Kirchhoff’s Current Law (KCL)

The fundamental principle of KCL: "The sum of the currents into a node (total current in) is equal to the sum of the currents out of that node (total current out)."
Mathematical Expression: * $I_T = I_1 + I_2$
Example Calculations: * Example A: If $I_1 = 5\,mA$ and $I_2 = 12\,mA$ entering/exiting a node, the total current is $I = 5\,mA + 12\,mA = 17\,mA$ . * Example B: If a circuit has a total current $I_T = 100\,mA$ , and two known branch currents are $I_1 = 30\,mA$ and $I_3 = 20\,mA$ , the current $I_2$ can be deduced via KCL.
Circuit Nodes: Complex interactions across various nodes (labeled A1, A2, A3, A4, A5) demonstrate current splitting and recombining throughout a parallel resistor network using $R_1, R_2,$ and $R_3$ . Values recorded include $1.5\,mA$ , $1\,mA$ , and $5\,mA$ .

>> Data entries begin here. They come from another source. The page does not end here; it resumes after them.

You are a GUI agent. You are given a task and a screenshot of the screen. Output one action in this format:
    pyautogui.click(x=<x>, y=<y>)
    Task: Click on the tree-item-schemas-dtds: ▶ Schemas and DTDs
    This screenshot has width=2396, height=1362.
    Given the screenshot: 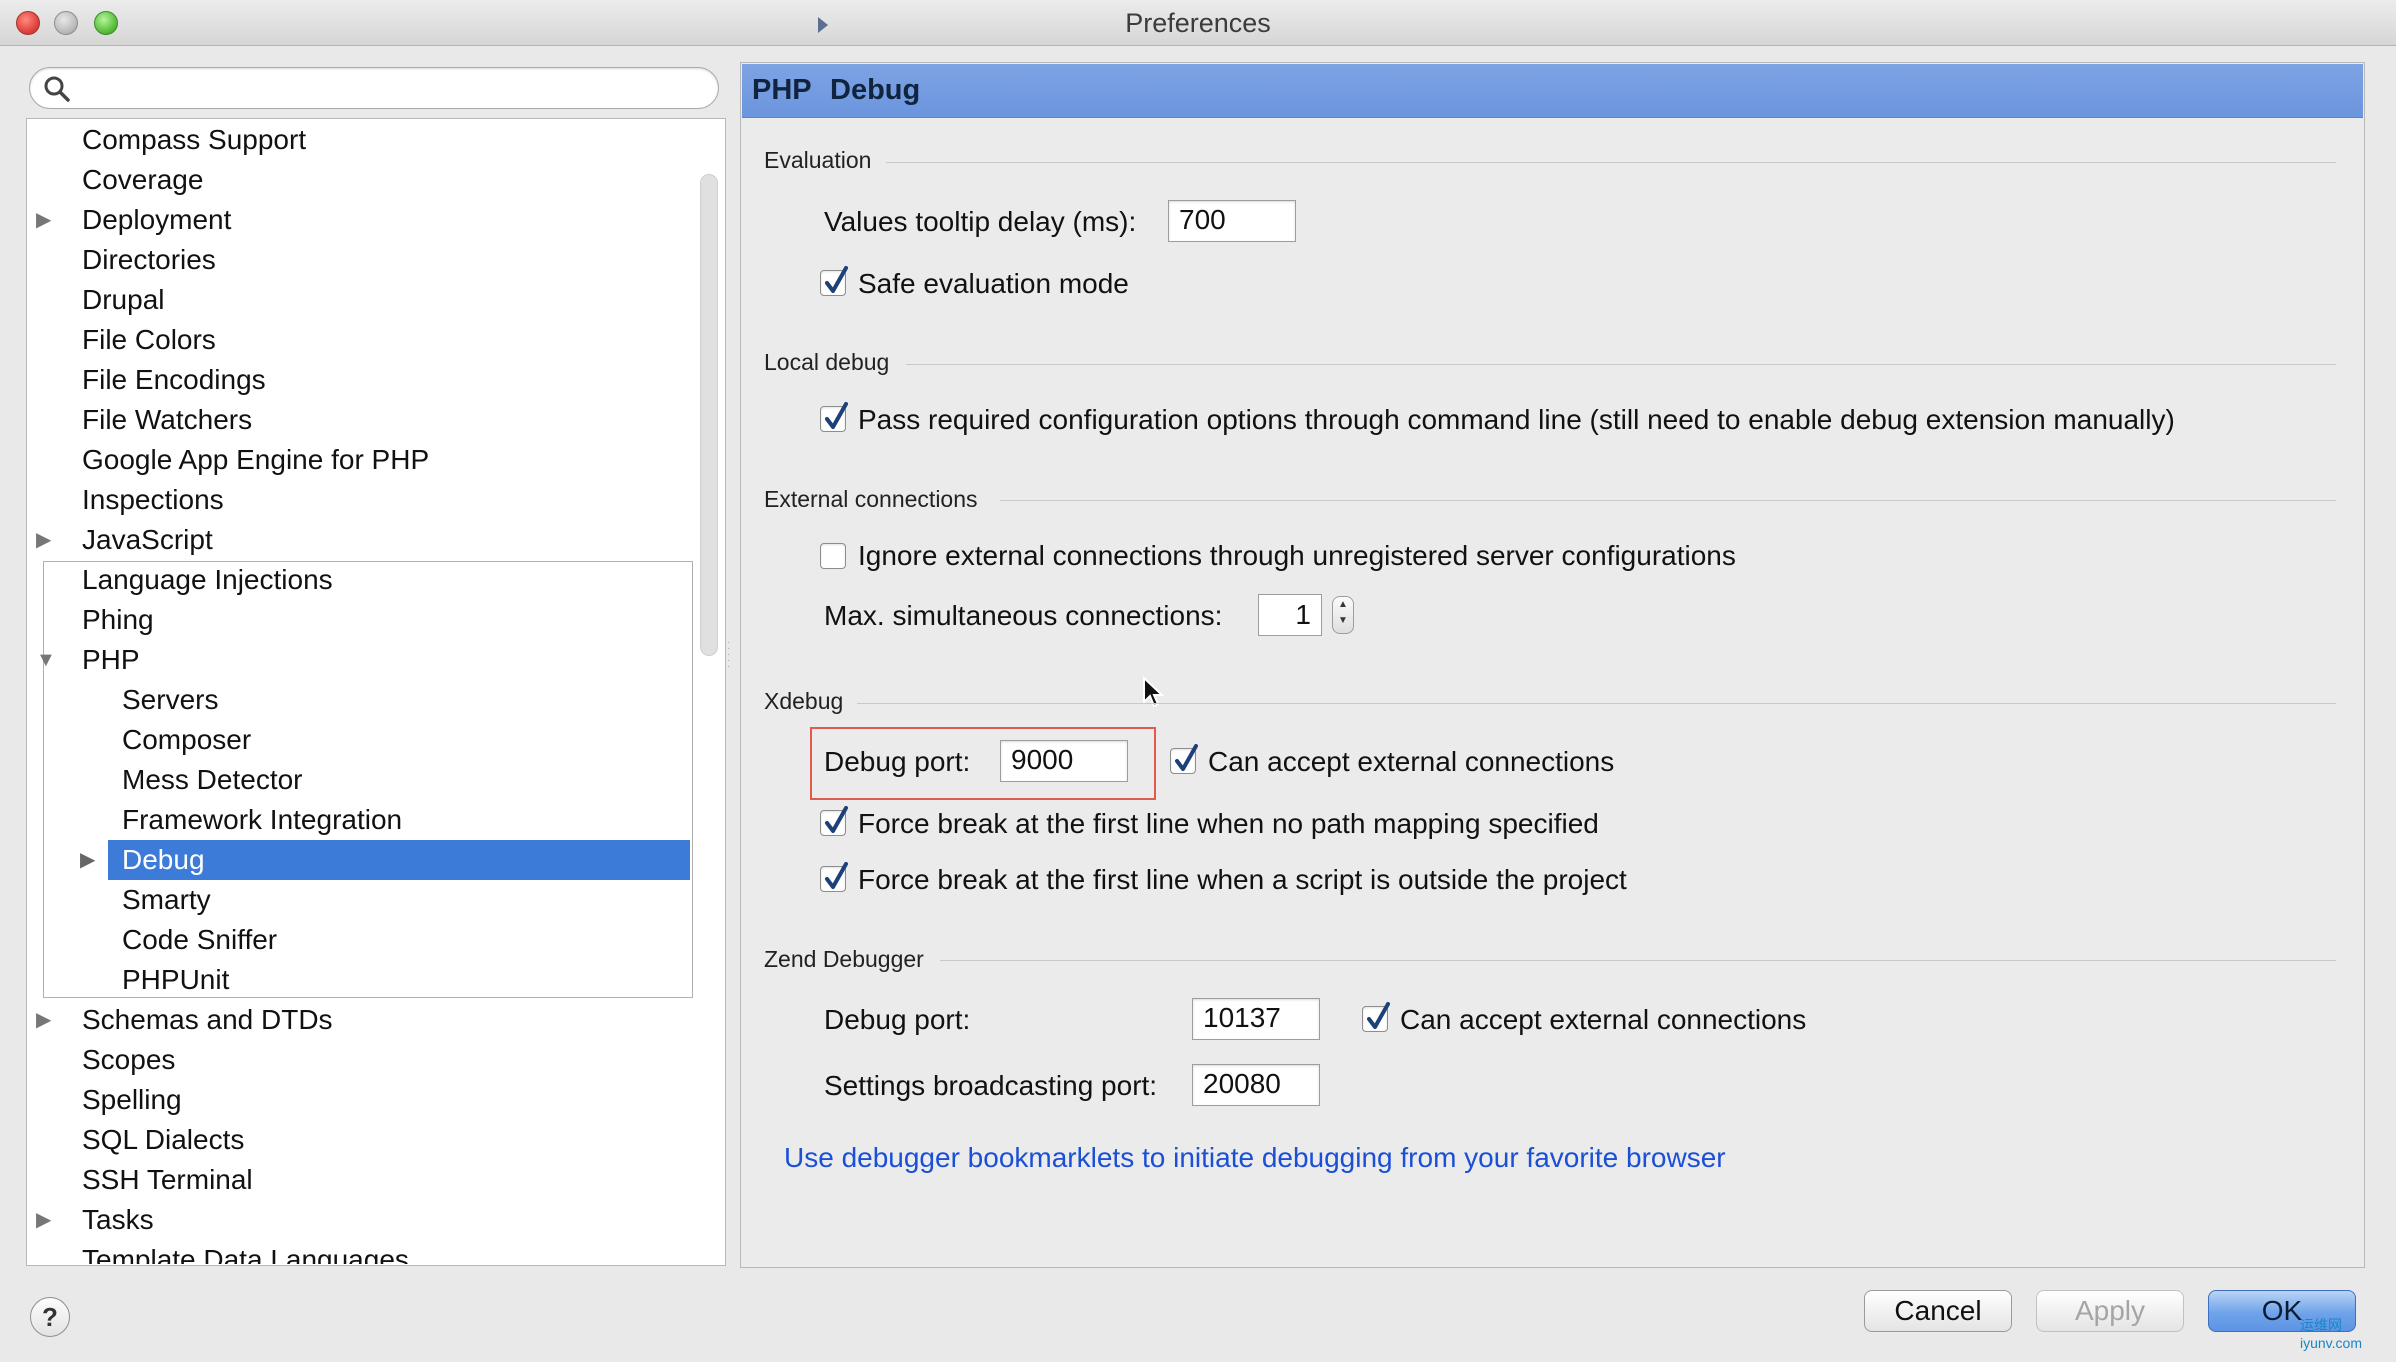 What is the action you would take?
    pyautogui.click(x=184, y=1020)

Special Cases for Parallel Resistors

Equal-Value Resistors: When $n$ number of resistors with the same resistance value ( $R$ ) are in parallel, the total resistance ( $R_T$ ) is simplified to: * $R_T = \frac{R}{n}$
Determining an Unknown Parallel Resistor ( $R_x$ ): If the total resistance ( $R_T$ ) and one of the parallel resistors ( $R_A$ ) are known, the unknown resistor ( $R_x$ ) can be calculated using the following derivation: * $\frac{1}{R_T} = \frac{1}{R_A} + \frac{1}{R_x}$ * $\frac{1}{R_x} = \frac{1}{R_T} - \frac{1}{R_A}$ * $\frac{1}{R_x} = \frac{R_A - R_T}{R_A R_T}$ * $R_x = \frac{R_A R_T}{R_A - R_T}$
Current Sources in Parallel: Current sources in parallel add algebraically to find the total current ( $I_{T}$ ). * Example: A $50\,mA$ source and a $20\,mA$ source in parallel: * $I_{T} = I_1 + I_2 = 50\,mA + 20\,mA = 70\,mA$

Current Dividers

Current Divider Formula: To find the current through any specific branch ( $I_x$ ) in a parallel circuit: * $I_x = \left(\frac{R_T}{R_x}\right) I_T$
Example Assessment (10 mA Total Current): * Given resistors: $R_1 = 680\,\Omega, R_2 = 330\,\Omega, R_3 = 220\,\Omega$ ; total current $I_T = 10\,mA$ . * Calculate Total Resistance ( $R_T$ ): * $\frac{1}{R_T} = \frac{1}{680\,\Omega} + \frac{1}{330\,\Omega} + \frac{1}{220\,\Omega}$ * $R_T = 111\,\Omega$ * Calculate Individual Branch Currents ( $I_x$ ): * $I_1 = \left(\frac{111\,\Omega}{680\,\Omega}\right) \times 10\,mA = 1.63\,mA$ * $I_2 = \left(\frac{111\,\Omega}{330\,\Omega}\right) \times 10\,mA = 3.36\,mA$ * $I_3 = \left(\frac{111\,\Omega}{220\,\Omega}\right) \times 10\,mA = 5.05\,mA$

Power in Parallel Circuits

Determining Total Power via Individual Resistors: * Circuit values: $R_1 = 68\,\Omega, R_2 = 33\,\Omega, R_3 = 22\,\Omega$ ; $I_T = 200\,mA$ . * Step 1: Calculate Total Resistance ( $R_T$ ): * $\frac{1}{R_T} = \frac{1}{68\,\Omega} + \frac{1}{33\,\Omega} + \frac{1}{22\,\Omega}$ * $R_T = 11.1\,\Omega$ * Step 2: Calculate Power using Total Resistance and Current: * $P_T = I_T^2 R_T = (200\,mA)^2(11.1\,\Omega) = 444\,mW$
Verification Method (Individual Power Summation): * First, determine the voltage across all branches ( $V$ ): * $V = I_T R_T = (200\,mA)(11.1\,\Omega) = 2.22\,V$ * Calculate power for each resistor separately using $P = \frac{V^2}{R}$ , as voltage is constant across parallel branches: * $P_1 = \frac{(2.22\,V)^2}{68\,\Omega} = 72.5\,mW$ * $P_2 = \frac{(2.22\,V)^2}{33\,\Omega} = 149\,mW$ * $P_3 = \frac{(2.22\,V)^2}{22\,\Omega} = 224\,mW$ * Summing these individual powers ( $72.5\,mW + 149\,mW + 224\,mW$ ) yields the same total result of approximately $444\,mW$ (minor discrepancy due to rounding).